A paired sample t-test was used to assess whether there were differences in the same metrics between any two algorithms. The results show that there is a significant difference (p < 0.05) between any two algorithms for almost all metrics: compression time (COO to CSC: 0.005; COO to CA_SAGM: 0.001; CA_SAGM to CSC: 0.006), decompression time (COO to CSC: 0.111; COO to CA_SAGM: 0.013; CA_SAGM to CSC: 0.000), compression rate (COO to CSC: 0.001; COO to CA_SAGM: 0.003; CA_SAGM to CSC: 0.000), decompression rate (COO to CSC: 0.493; COO to CA_SAGM: 0.001; CA_SAGM to CSC: 0.000), compression memory (COO to CSC: 0.000; COO to CA_SAGM: 0.000; CA_SAGM to CSC: 0.000), compression ratio (COO to CSC: 0.003; COO to CA_SAGM: 0.000; CA_SAGM to CSC: 0.003). There is little difference between COO and CSC in terms of compression time and decompression speed.

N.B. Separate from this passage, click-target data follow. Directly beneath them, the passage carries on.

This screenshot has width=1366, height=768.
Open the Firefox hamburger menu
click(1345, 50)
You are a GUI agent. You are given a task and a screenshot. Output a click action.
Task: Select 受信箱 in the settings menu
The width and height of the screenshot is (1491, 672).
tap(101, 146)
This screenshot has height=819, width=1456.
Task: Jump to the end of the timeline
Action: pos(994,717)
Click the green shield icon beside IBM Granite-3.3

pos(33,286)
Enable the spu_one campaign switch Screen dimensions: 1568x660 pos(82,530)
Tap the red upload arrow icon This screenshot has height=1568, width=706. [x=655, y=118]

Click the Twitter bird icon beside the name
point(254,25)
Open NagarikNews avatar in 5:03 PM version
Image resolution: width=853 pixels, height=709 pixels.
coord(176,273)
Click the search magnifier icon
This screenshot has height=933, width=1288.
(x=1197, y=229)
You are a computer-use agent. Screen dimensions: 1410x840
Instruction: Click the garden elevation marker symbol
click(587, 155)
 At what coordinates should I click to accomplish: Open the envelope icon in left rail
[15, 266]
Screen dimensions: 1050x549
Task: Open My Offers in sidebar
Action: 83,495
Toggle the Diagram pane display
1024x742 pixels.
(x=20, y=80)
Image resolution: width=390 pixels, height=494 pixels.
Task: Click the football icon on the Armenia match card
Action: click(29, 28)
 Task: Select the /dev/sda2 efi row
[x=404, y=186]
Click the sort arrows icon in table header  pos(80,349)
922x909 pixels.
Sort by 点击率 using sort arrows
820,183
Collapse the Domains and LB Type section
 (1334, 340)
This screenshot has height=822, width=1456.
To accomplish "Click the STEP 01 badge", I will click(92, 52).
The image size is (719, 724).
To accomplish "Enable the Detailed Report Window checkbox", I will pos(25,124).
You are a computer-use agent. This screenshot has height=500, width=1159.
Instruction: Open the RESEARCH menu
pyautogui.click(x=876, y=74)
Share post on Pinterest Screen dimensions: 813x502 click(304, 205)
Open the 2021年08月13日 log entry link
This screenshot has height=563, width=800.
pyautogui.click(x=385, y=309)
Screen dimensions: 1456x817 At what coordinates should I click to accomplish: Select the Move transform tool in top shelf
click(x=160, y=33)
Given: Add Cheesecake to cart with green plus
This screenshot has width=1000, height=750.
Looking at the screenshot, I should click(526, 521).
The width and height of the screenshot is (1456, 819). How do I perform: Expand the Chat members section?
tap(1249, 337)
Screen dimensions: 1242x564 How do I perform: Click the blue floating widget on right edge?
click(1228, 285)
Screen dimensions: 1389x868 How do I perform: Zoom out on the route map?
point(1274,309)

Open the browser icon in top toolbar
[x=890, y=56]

3.1.2 Correlation analysis of SNV data
We used spearman correlation analysis to investigate whether the compression and decompression performance was correlated with the basic characteristics of the original SNV data. Table 3 shows that the compression time, decompression time, compression rate, decompression rate, compression memory and compression ratio are all correlated with the non-zero number of the original data, sparsity, file size, L1-norm and L2-norm. There was a strong correlation between sparsity and the non-zero number of raw data (p = 0.983), file size (p = 0.967), L1-norm (p = 0.983) and L2-norm (p = 0.983).
TABLE 3. Spearman correlation analysis between compression and decompression metrics of COO, CSC and CA_SAGM algorithms for SNV data and basic characteristics of the original data.
As sparsity is easy to calculate and obtain, we further analyzed the effect of sparsity on the SNV data, as shown in Figure 2. As can be seen from the figure, CSC compression performance performs the worst, with the longest CT, the smallest CR and the smallest CRO. Both COO and CA_SAGM show better compression characteristics, with shorter CT and larger CR. In terms of decompression, COO performs the worst, with the longest DCT and smallest DCR. CA_SAGM performs the best, with the shortest DCT and largest DCR, CSC performs in the middle. The difference between the compression & decompression performance of COO, CSC and CA_SAGM is small when the sparsity is close to 0. As the data sparsity increases (but the sparsity is still small, <2%), the compression & decompression time tends to become larger, the compression and decompression rate tends to decrease, and the compression ratio also tends to decrease. The difference in compression and decompression times between algorithms increases with sparsity.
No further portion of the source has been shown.